Monsieur le ministre, une nouvelle fois vous nous avez présenté un projet de budget sous ses plus beaux atours, glorifiant en commission le triptyque habituel du Gouvernement : responsabilité, efficacité, dynamisme. « Litanie, liturgie, léthargie » disait Edgar Faure en d'autres temps. Disons que vous faites religieusement allégeance à l'application stricte de la RGPP dans les services du ministère comme chez les différents opérateurs. Vous faites l'éloge des 1 300 suppressions d'emplois dans le cadre de la mission « Écologie, développement et aménagement durables » pour la seule année à venir, et affichez avec fierté des coupes claires dans les dépenses de fonctionnement. Voilà une curieuse façon de mettre en oeuvre les mesures du Grenelle de l'environnement !
J'essaye de comprendre votre logique : moins il y aura de moyens humains pour suivre, contrôler et évaluer les engagements pris dans le Grenelle 1 et 2, plus vous continuerez à vous prévaloir d'un volontarisme factice dans ce domaine. Or derrière votre satisfecit se cachent le désarroi et la colère de tous ceux qui chaque jour essaient de faire avancer notre pays sur la voie du développement durable.
Je veux parler des agents au service de la politique de l'eau, de la protection des milieux et des espèces, qui voient leurs effectifs fondre d'année en année pendant que l'on se gargarise de l'ambition des politiques nationales et européennes.
Je veux parler des chercheurs dans le domaine du développement durable, qui voient leurs crédits de recherche se restreindre d'année en année. J'y ai fait référence longuement comme rapporteur dans l'avis rendu au nom de la commission du développement durable sur la recherche dans les domaines du développement durable, en soulignant en particulier la situation proprement indigne due à l'éviction des contractuels et le gâchis du temps passé à monter les dossiers de demande de financement de la recherche.
Je veux parler de tous les établissements publics et instituts qui concourent à la définition et à la mise en oeuvre des politiques publiques et qui se voient invariablement appliquer les mêmes orientations : réduction systématique des missions, des moyens et des effectifs. À l'IGN, à Météo-France, à l'ONEMA, à l'ONCFS, partout les mêmes méthodes conduisent aux mêmes effets : moins de présence sur le terrain, des conditions de travail dégradées, des missions abandonnées... On va ainsi jusqu'à prélever 55 millions d'euros à l'ONEMA issus de la redevance pour pollution diffuse et qui étaient destinés à la mise en oeuvre du plan Ecophyto.

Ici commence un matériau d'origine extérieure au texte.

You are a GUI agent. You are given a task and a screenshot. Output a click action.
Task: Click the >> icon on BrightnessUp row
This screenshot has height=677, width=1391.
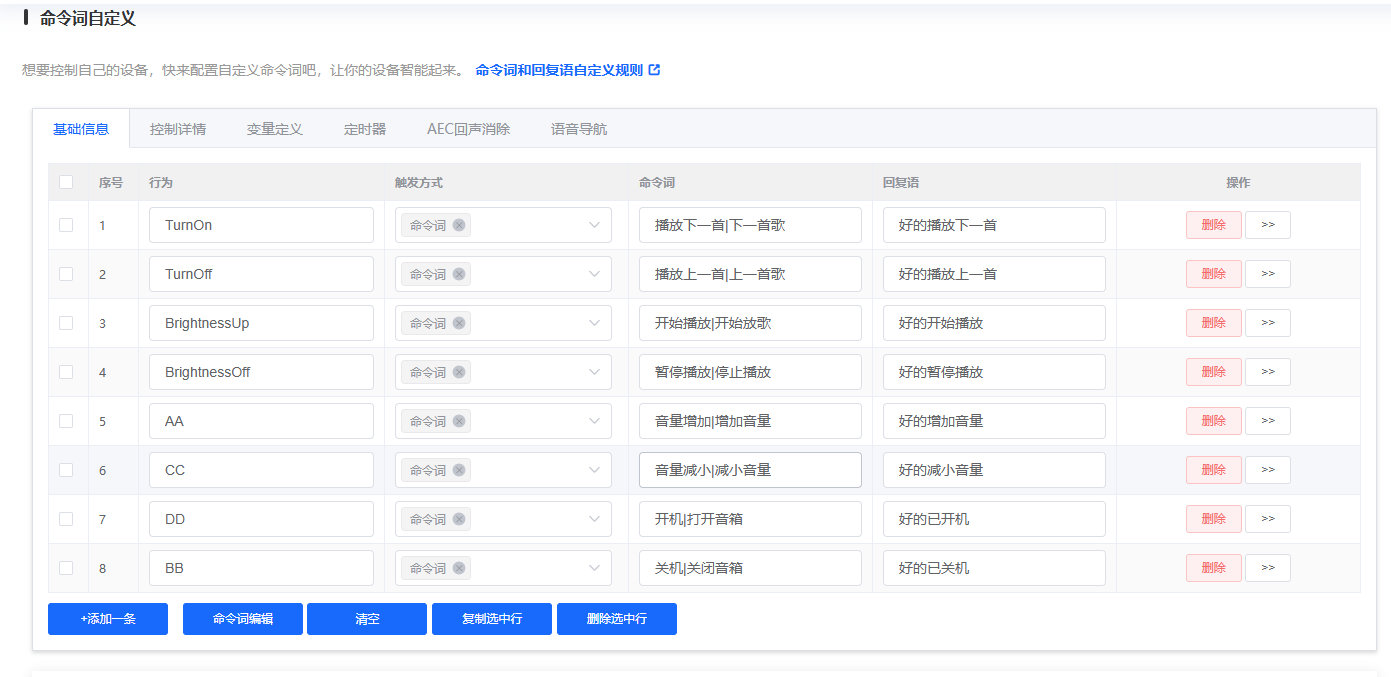(1267, 322)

Il n'y a aucun doute : l'efficacité suggérée du Gouvernement s'accommode mal du bilan des actions engagées. Je prendrai un seul exemple, véritable symbole des contradictions et de l'illusion écologique entretenue par le pouvoir : les transports de marchandises par les modes alternatifs à la route.
L'objectif inscrit dans le Grenelle de l'environnement était de passer « à 25 % de fret non routier d'ici 2020 » et « d'atteindre une croissance de 25 % de la part modale du fret non routier et non aérien d'ici à 2012 ». Qu'en est-il aujourd'hui à la veille de 2012 ? La part du non routier ne cesse de baisser, avec une prévision de 11,5 % en 2012, alors que nous étions à 12,5 % en 2006. Pour le seul fret ferroviaire, l'évolution est encore plus dramatique : 13 % en 2009 lors du vote de la loi Grenelle l, 9,1 % comme objectif pour 2012 ! Le rapport de juillet 2010 du Conseil général de l'environnement et du développement durable intitulé « Évolution du fret terrestre à l'horizon de 10 ans » conclut d'ailleurs que « ce serait déjà un très beau succès, partant des 12,5 % de 2006, de voir la part du fer et du fluvial [...] atteindre, non pas l'ambition des 25 % du Grenelle 1, mais quelque 16 à 17 %. ».
Ces résultats, monsieur le ministre, ce sont ceux de votre majorité, qui a poussé avec zèle à l'application des plans fret successifs, lesquels ont conduit au démantèlement de la branche fret SNCF et à la suppression du wagon isolé. Ce fiasco est la conséquence directe d'un dogmatisme qui conduit à tout privatiser sans se soucier de l'intérêt général en matière sociale, environnementale et climatique.